A primeira vez que fui a Le Mans ainda era estudante, no final da década de 80, e voltei lá pouco depois para uma segunda visita durante a corrida. A minha mais recente visita tinha ocorrido há cerca de 10 anos, num evento do Tour Auto no qual participei com um Porsche vintage equipado com os inevitáveis instrumentos de bordo Heuer; mas isso foi numa outra prova fora do âmbito das 24 Horas propriamente ditas, pelo que esta se tratou da minha primeira visita à lendária corrida nos últimos 30 anos e a quarta visita a Le Mans no total.

O Alfa Romeo Zagato do autor e o Porsche 911 em exibição no Château | © Nicholas Gatehouse / Espiral do Tempo

Apanhei um voo de Lisboa para Paris, porque precisava de ir lá buscar um Alfa Romeo Zagato de 1961 que comprei recentemente e queria testá-lo — e conduzi nele desde Paris até Le Mans. O timing foi perfeito. Levei comigo três cronógrafos Heuer da minha coleção: obviamente o Monaco Ref. 1133b, devido à sua lendária associação a Le Mans porque foi a referência usada por Steve McQueen no filme do mesmo nome; um Autavia Ref. 2446 Mk4 (a última e mais rara das chamadas séries ‘Rindt’ porque tem luminescência no mostrador sem apliques metálicos nos indexes) e um Ref. 750-501 de acabamento PVD, apelidado de ‘No-Name Pasadena’ (é dos raros cronógrafos Heuer a não ostentar nome no mostrador), porque para mim é o que mais se coaduna com a estética dos Porsche no final dos anos 70.
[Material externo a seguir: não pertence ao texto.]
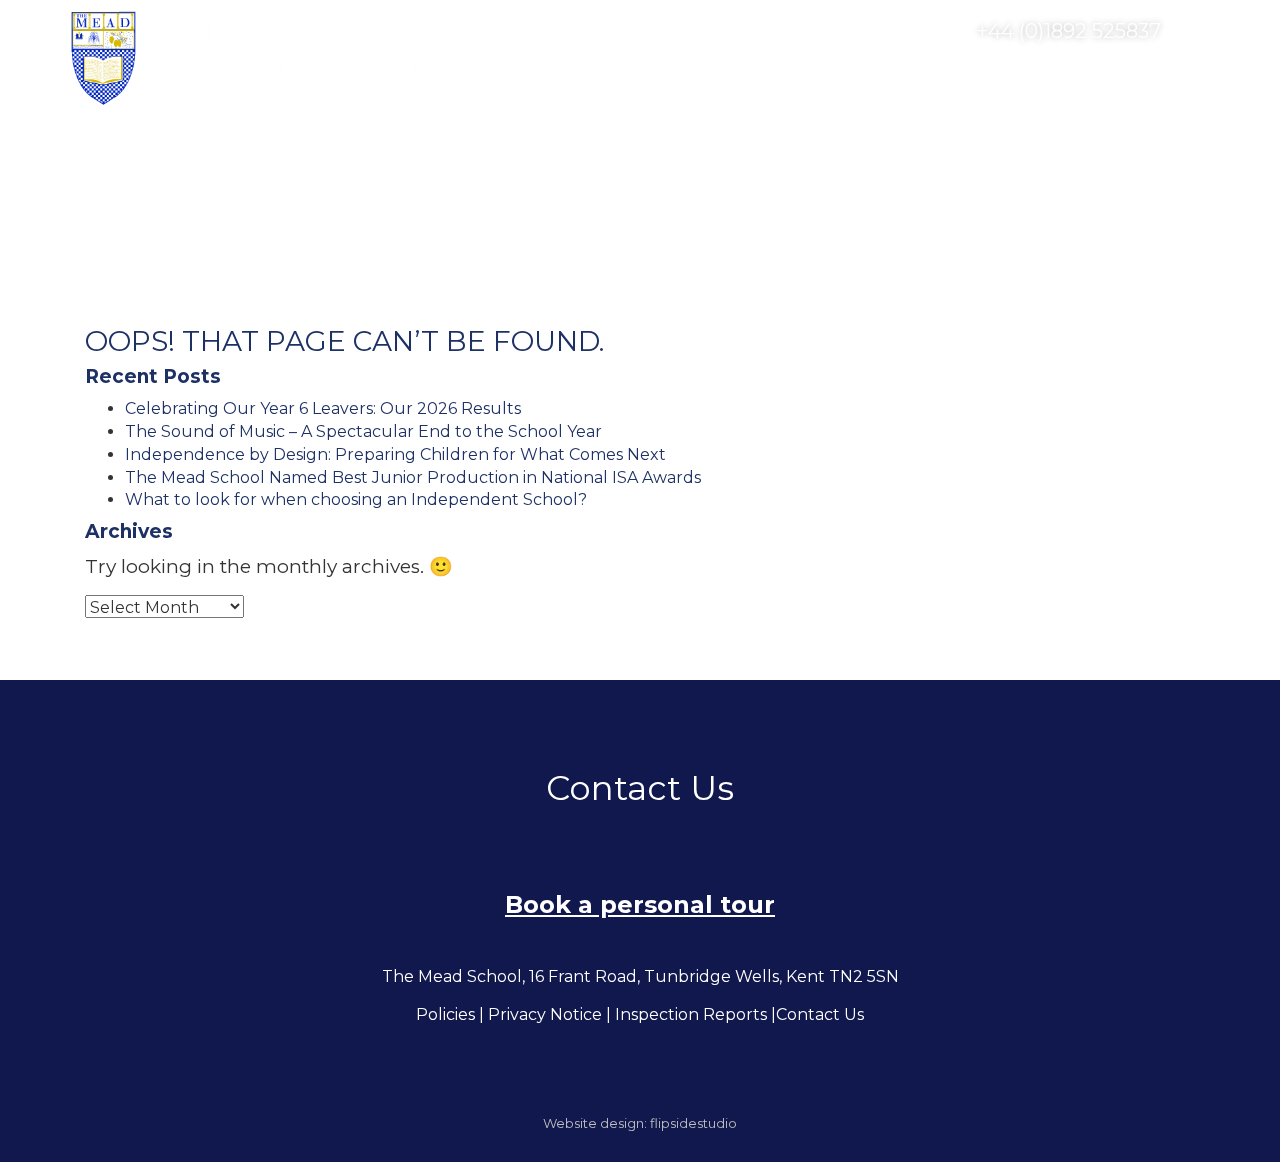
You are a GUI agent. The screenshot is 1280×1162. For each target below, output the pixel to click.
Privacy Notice (545, 1014)
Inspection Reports (691, 1014)
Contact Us (820, 1014)
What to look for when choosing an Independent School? (356, 499)
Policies (445, 1014)
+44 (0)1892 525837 (1066, 31)
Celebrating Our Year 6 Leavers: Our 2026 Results (323, 408)
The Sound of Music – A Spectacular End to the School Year (363, 431)
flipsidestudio (693, 1123)
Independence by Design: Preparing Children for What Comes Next (395, 454)
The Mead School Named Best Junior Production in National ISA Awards (413, 477)
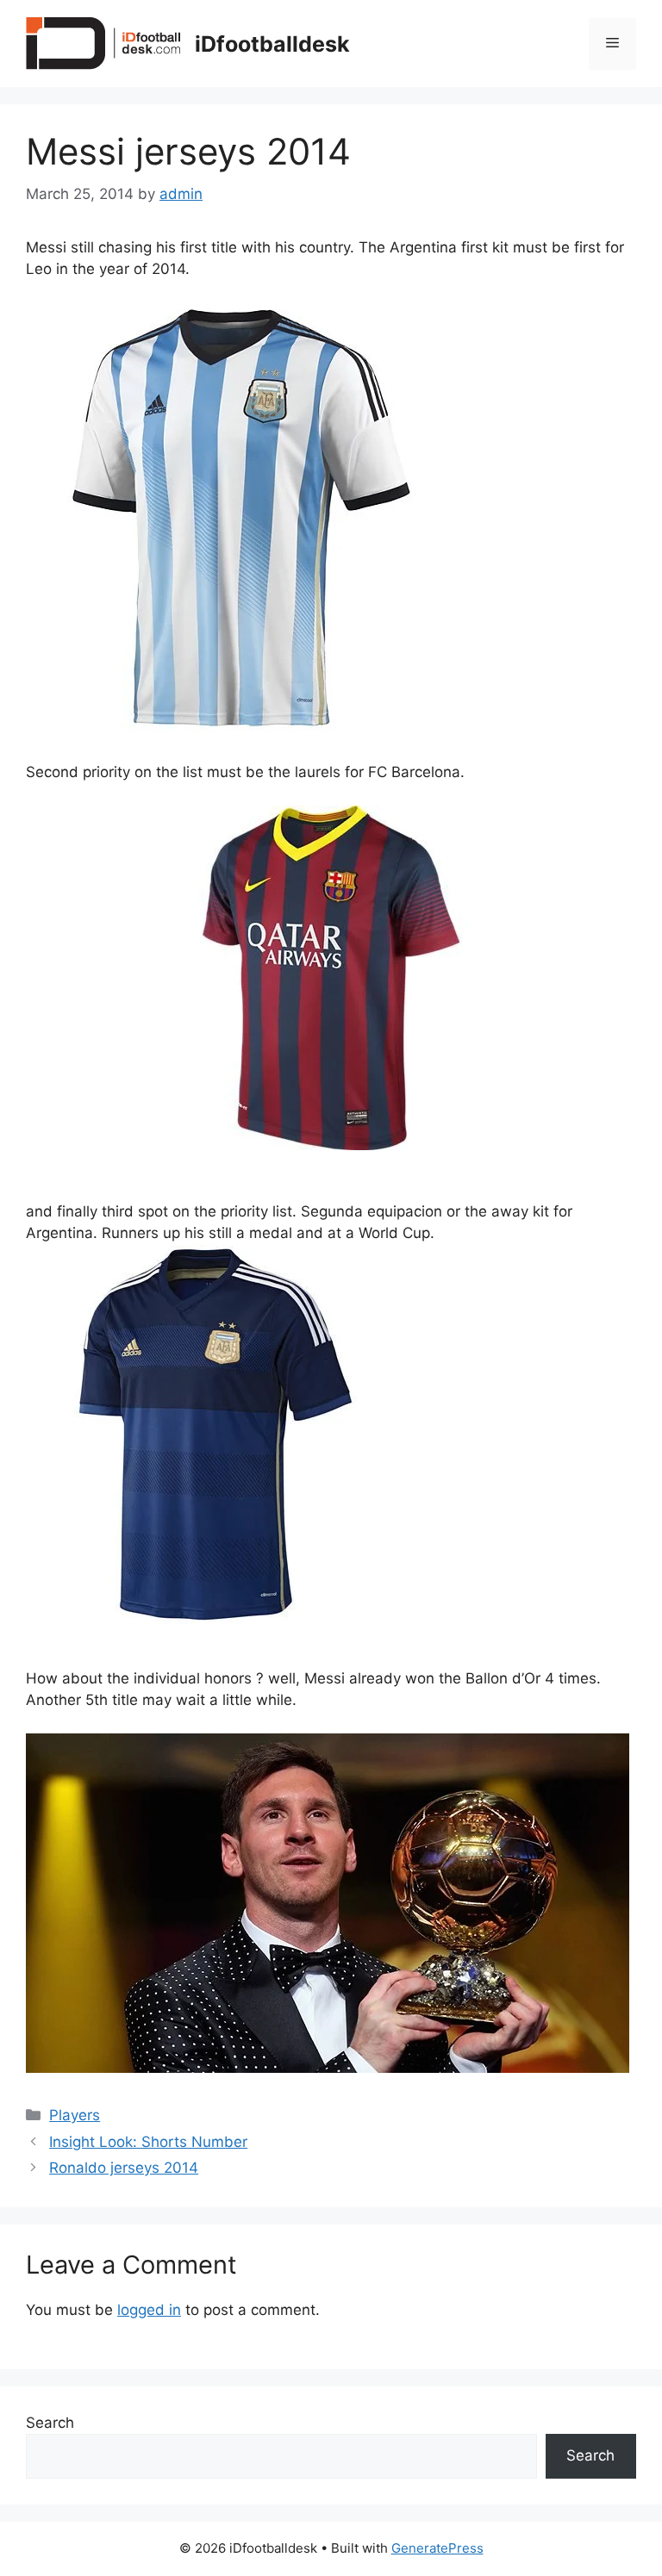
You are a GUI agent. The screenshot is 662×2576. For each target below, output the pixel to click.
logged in (149, 2309)
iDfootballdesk (272, 44)
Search (50, 2422)
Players (74, 2115)
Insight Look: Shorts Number (148, 2141)
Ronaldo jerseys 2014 (123, 2167)
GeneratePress (437, 2548)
O Ref. 750-501 de acabamento PVD, também conhecido por ‘No-Name Pasadena’ | © Nicholas Gatehouse / Espiral do Tempo

Em Le Mans, a TAG Heuer e a Porsche foram atenciosas o suficiente para nos hospedar num belo Château muito perto do circuito de La Sarthe e tinham lá uma frota de carros — os novos 992! — para nos levar de um lado para o outro. Foi um belo fim-de-semana, uma experiência muito bonita. Depois dos treinos e durante a corrida propriamente dita a meteorologia não foi típica de verão: fez sol metade do tempo, no resto choveu. E a chuva até tornou as coisas mais interessantes para os espetadores porque implica mais variáveis e consequentemente emoção — embora a corrida ficasse mais difícil para os pilotos e para os carros.

Vista do interior para o exterior do Château onde ficaram os convidados da TAG Heuer | © Nicholas Gatehouse / Espiral do Tempo

Graças à parceria entre a TAG Heuer e a Porsche pudemos aceder e ficar no Porsche Experience Center quando quiséssemos mesmo durante a corrida; o Porsche Experience Center inclui uma bancada, um restaurante e um lounge, mas para além disso os clientes Porsche e os convidados especiais também podem escolher participar numa aliciante driving experience.

Sexta

Na sexta-feira tivemos o enorme privilégio de poder conduzir um Porsche 992 novinho em folha no circuito de La Sarthe na sua configuração de corrida, que para a competição é um misto de pista permanente e de estradas públicas que são encerradas durante a prova. Ou seja, só no período de realização das 24 Horas de Le Mans é que podemos ter acesso ao circuito onde se discute o troféu.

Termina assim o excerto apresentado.